Portugal registou menos 7.054 nascimentos em 2013, ano em que a queda do número de mortes foi menos acentuada (1.055), agravando o envelhecimento da população, segundo estimativas do Instituto Nacional de Estatística (INE), divulgadas nesta segunda-feira.

De acordo com as Estimativas da População Residente em Portugal, o número de nascimentos com vida voltou a diminuir no passado, atingindo o valor de 82.787, menos 7,9% face a 2012 (89.841).
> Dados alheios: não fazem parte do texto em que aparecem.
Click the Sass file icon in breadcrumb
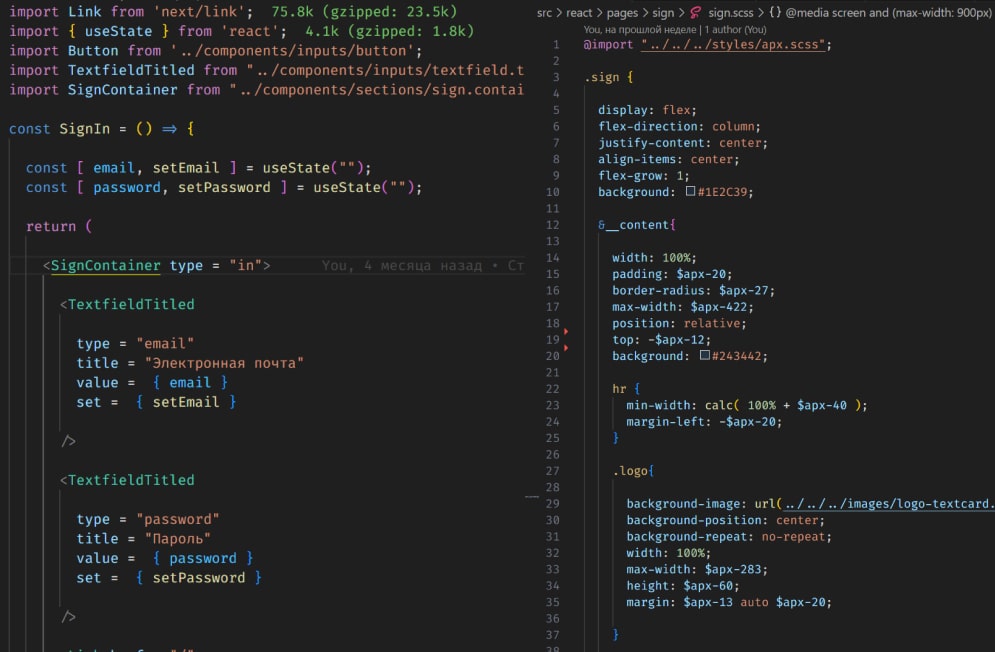This screenshot has height=652, width=995. [x=696, y=15]
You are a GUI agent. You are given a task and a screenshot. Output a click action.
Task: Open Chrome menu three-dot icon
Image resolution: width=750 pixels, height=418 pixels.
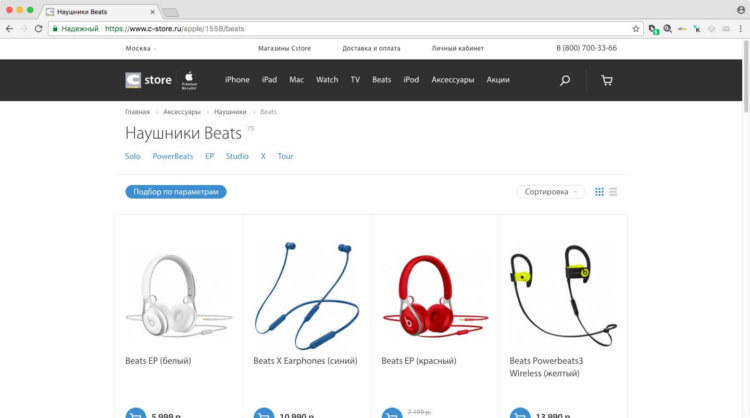click(x=740, y=29)
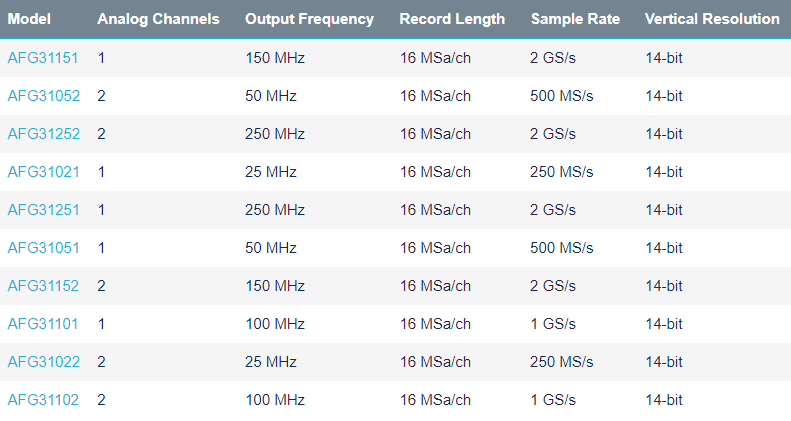
Task: Click the Output Frequency column header
Action: point(309,19)
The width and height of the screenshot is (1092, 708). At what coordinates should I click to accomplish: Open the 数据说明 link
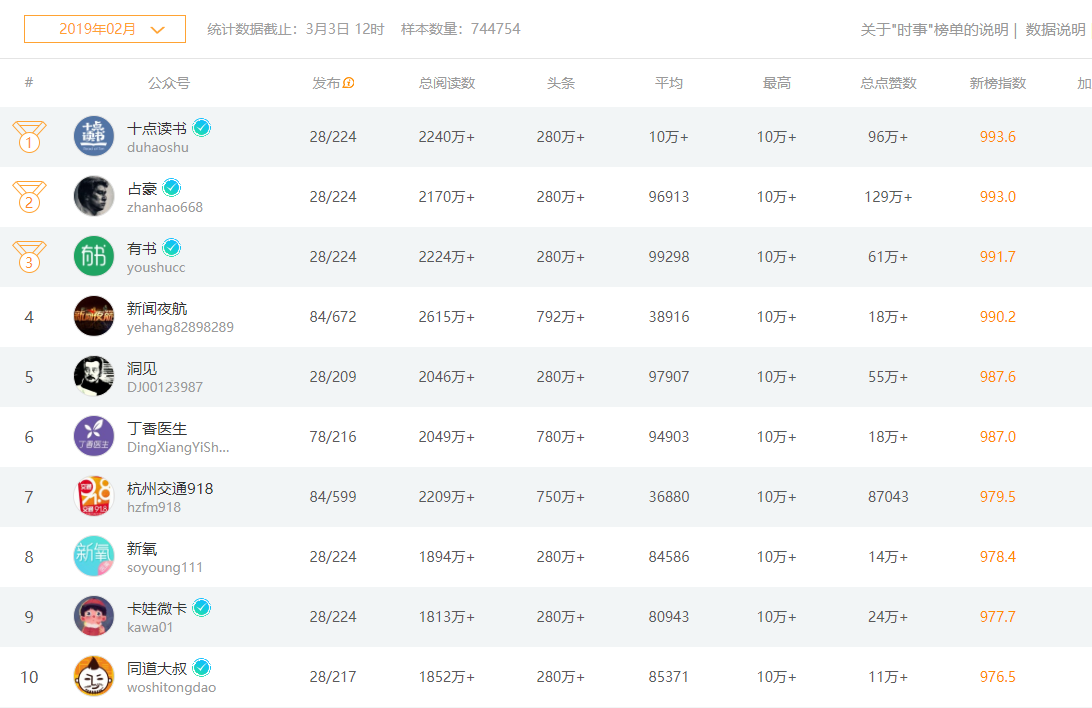pyautogui.click(x=1055, y=29)
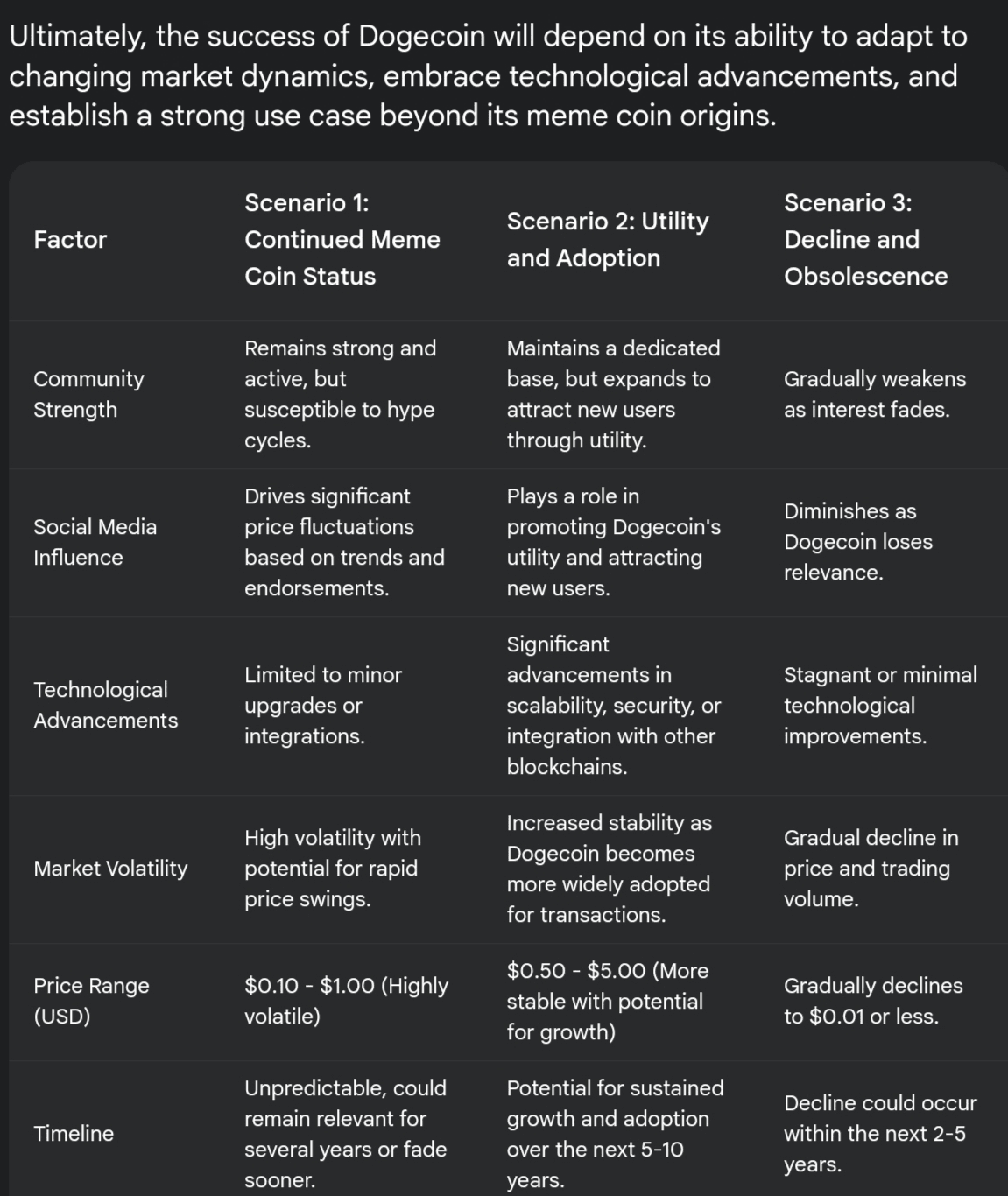Screen dimensions: 1008x1196
Task: Select the Market Volatility row label
Action: (110, 868)
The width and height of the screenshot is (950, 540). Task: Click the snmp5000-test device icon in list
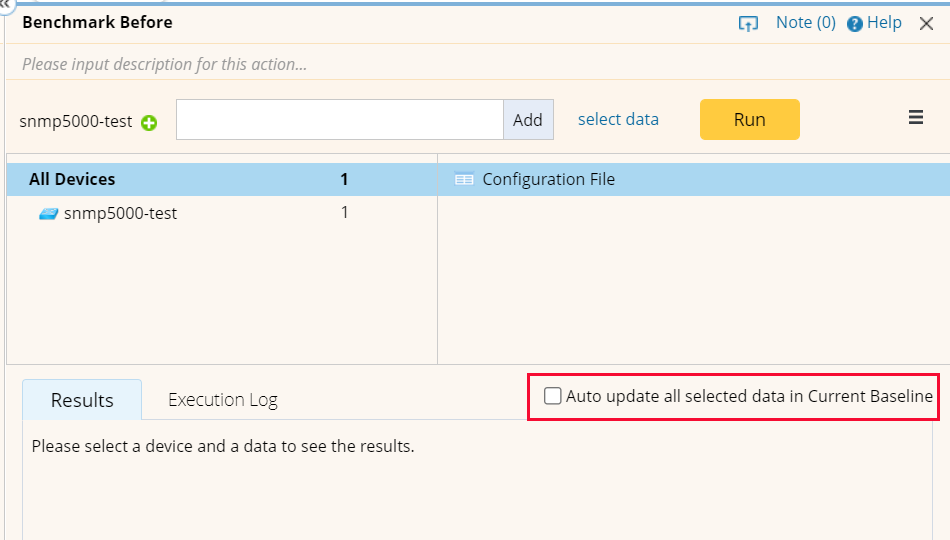pos(48,213)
Devido, sobretudo, a um novo decréscimo do número de nados vivos, o saldo natural manteve-se com valor negativo em 2013 (menos 23.756 pessoas), quando em 2003 era um saldo positivo de 3.720 pessoas.

Já o número óbitos caiu um por cento, passando de 107.598 em 2012 para 106.543 em 2013.

Na última década, o índice sintético de fecundidade - número médio de crianças nascidas vivas por mulher ao longo de um ano - apresentou «uma tendência de declínio, ainda que com ligeiras oscilações, atingindo no ano passado um novo mínimo: 1,21 filhos por mulher», adianta o INE.

Já a esperança de vida tem vindo a aumentar continuadamente, tendo passado, no caso das mulheres, de 80,21 anos no triénio 2001-2003 para 82,79 anos em 2011-2013.

Nos homens, a esperança de vida à nascença, embora mais baixa, também aumentou, tendo passado de 73,55 para 76,91 anos, respetivamente.

Os dados do INE referem também que continua a acentuar-se o envelhecimento demográfico em consequência «da descida da natalidade, do aumento da longevidade e, mais recentemente, do impacto da emigração».

Entre 2003 e 2013, aumentou o número de pessoas com 65 ou mais anos, diminuiu o número de jovens até 15 anos e o número de pessoas com idades entre os 15 e os 64 anos.

Segundo o INE, o índice de envelhecimento passou de 106 para 136 idosos por cada 100 jovens.

Em 2013 a população residente em Portugal foi estimada em 10.427.301 pessoas (4.958.020 homens e 5.469.281 mulheres), o que representa uma diminuição da população residente de 59.988 habitantes face ao ano anterior.

Ribeira Grande lidera natalidade a nível nacional

A taxa bruta de natalidade, cuja média nacional se cifrava, no final de 2013, em 7,9 nascimentos por mil habitantes, foi largamente ultrapassada no município de Ribeira Grande (Açores), líder a nível nacional, com 12,8 nascimentos por cada mil pessoas.

Alvito (11,4), Odivelas (10,9), Campo Maior (10,5), Lisboa (10,3), Alcochete e Montijo (ambos com 10,2) seguem-se na lista que inclui ainda, acima dos dez nascimentos por cada mil habitantes os concelhos da Amadora e Loures.

No extremo oposto, Torre de Moncorvo, com 2,5 nascimentos por mil habitantes, foi o município onde a taxa bruta de natalidade foi menor em 2013, seguido de Vila Velha de Rodão (que possui a mais alta taxa de mortalidade), Miranda do Douro (3,4) e Vila Pouca de Aguiar (3,6).

O concelho do Corvo, nos Açores, registou em 31 de dezembro 2013, face a 2012, um saldo natural (que mede a relação entre os nascimentos e os óbitos) de zero.

A população do Corvo aumentou 15 pessoas no mesmo período (de 448 para 463) à custa da chegada à ilha de 15 novos habitantes, tendo-se registado três nascimentos e três óbitos.